From the late '90s to the early 21st century, when the poetry slam was kicking up at Long Beach's Blue Caf and Nettifee was making her first appearances on the national stage, she was a glamorous riot grrrl—her work literate, vulnerable and increasingly complex, even as she mastered the art of projecting a powerful persona from behind a microphone.

Both she and OC poetry faded into the woodwork for a spell, and that was cause for concern.
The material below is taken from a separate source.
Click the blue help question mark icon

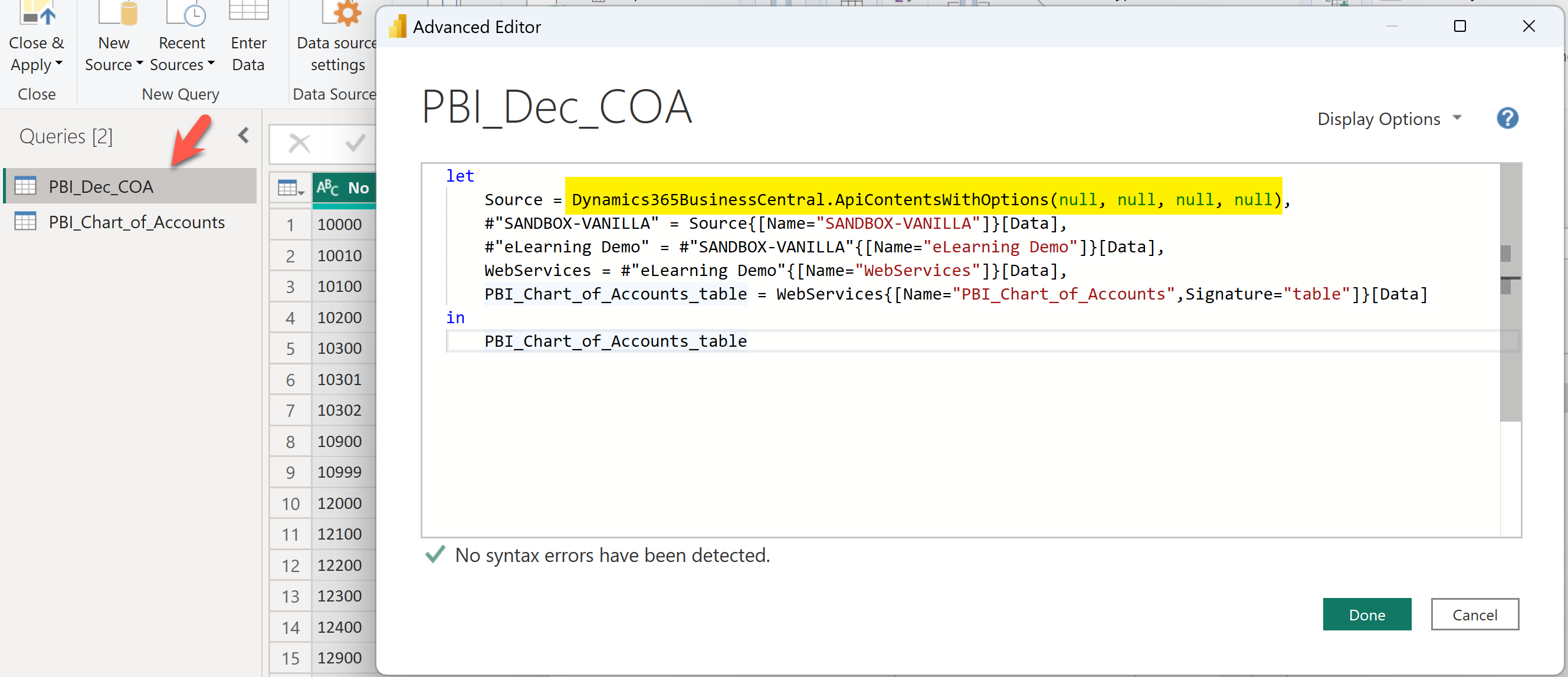[1507, 119]
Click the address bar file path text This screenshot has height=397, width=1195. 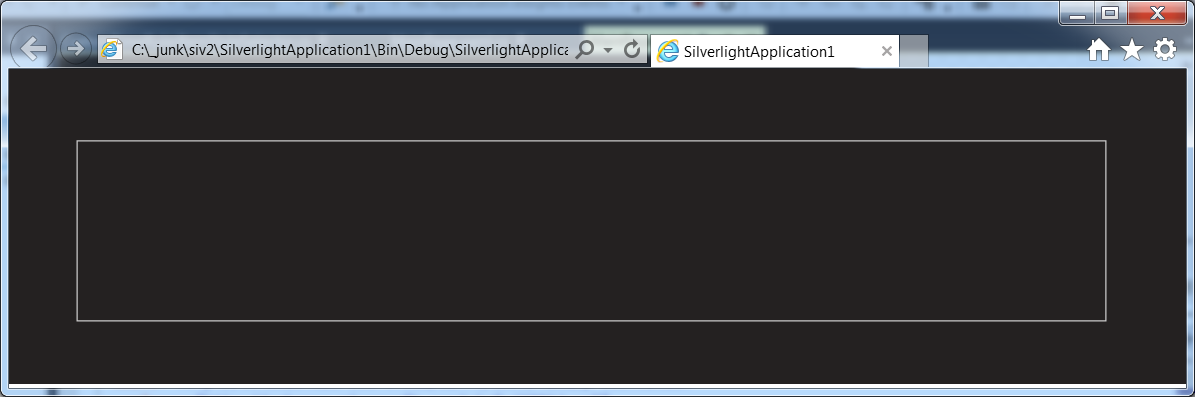[350, 50]
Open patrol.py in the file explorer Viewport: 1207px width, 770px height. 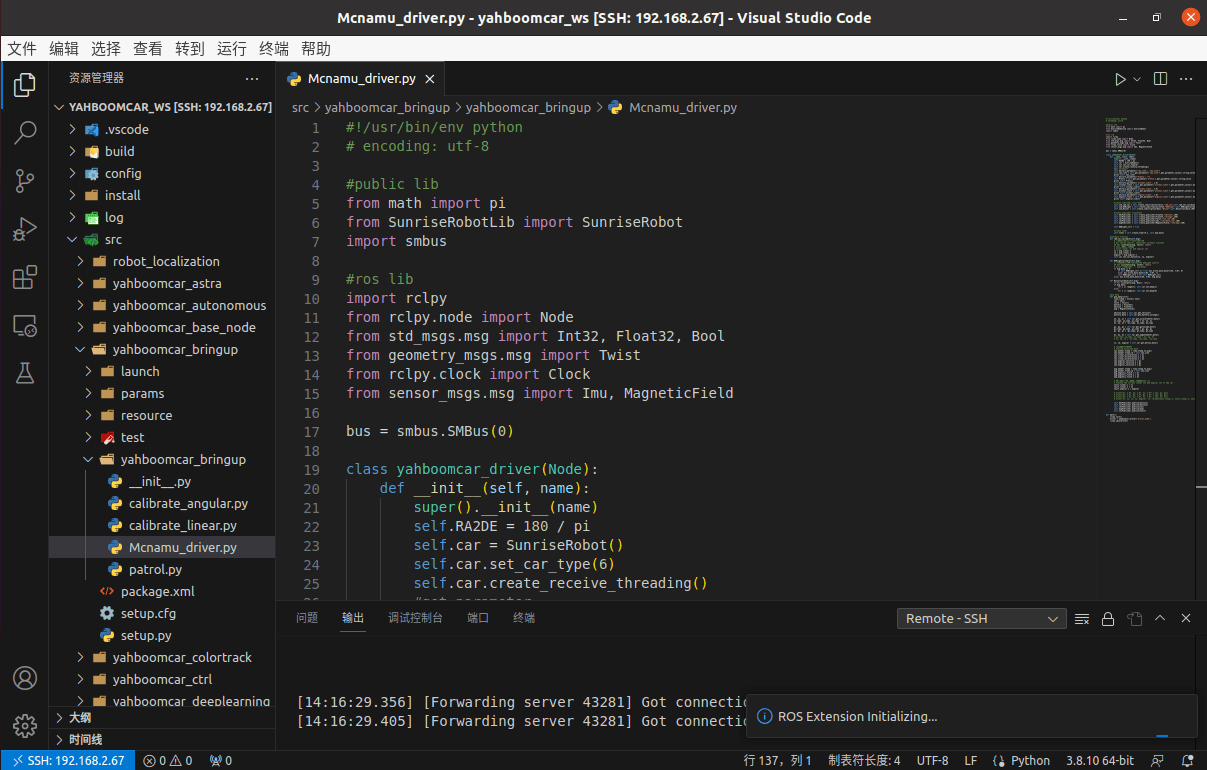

But now she's back with her first full-length book—Sleepyhead Assassins on Huntington Beach's new Moon Tide Press—and all of her past selves seem to have synthesized into a startlingly mature writer, without abandoning any of the lessons learned in those incarnations.

Nettifee's writing is vivid and evocative: “you met me the year i bought my first ashtray,/the year i checked out a copy of Lolita/from the public library and never returned it,” and tinged with an underlying desperation: “i write like suicide bombers pray—on a regular basis./like my after-life depended on it./like my after-life is now.

However, it's in poems such as the brutal “Honest Friday”—in which she takes a hard look at the changes in her life and how she's had to change to deal with them—where she shines best: “i know there will be no rising above this./i've left my charges to the sharks./sometimes War comes home for dinner and never leaves./i am always surprised what i can live with.

Sleepyhead Assassins is an extremely satisfying read, the culmination of an escalating potential that is only now beginning to come into its own.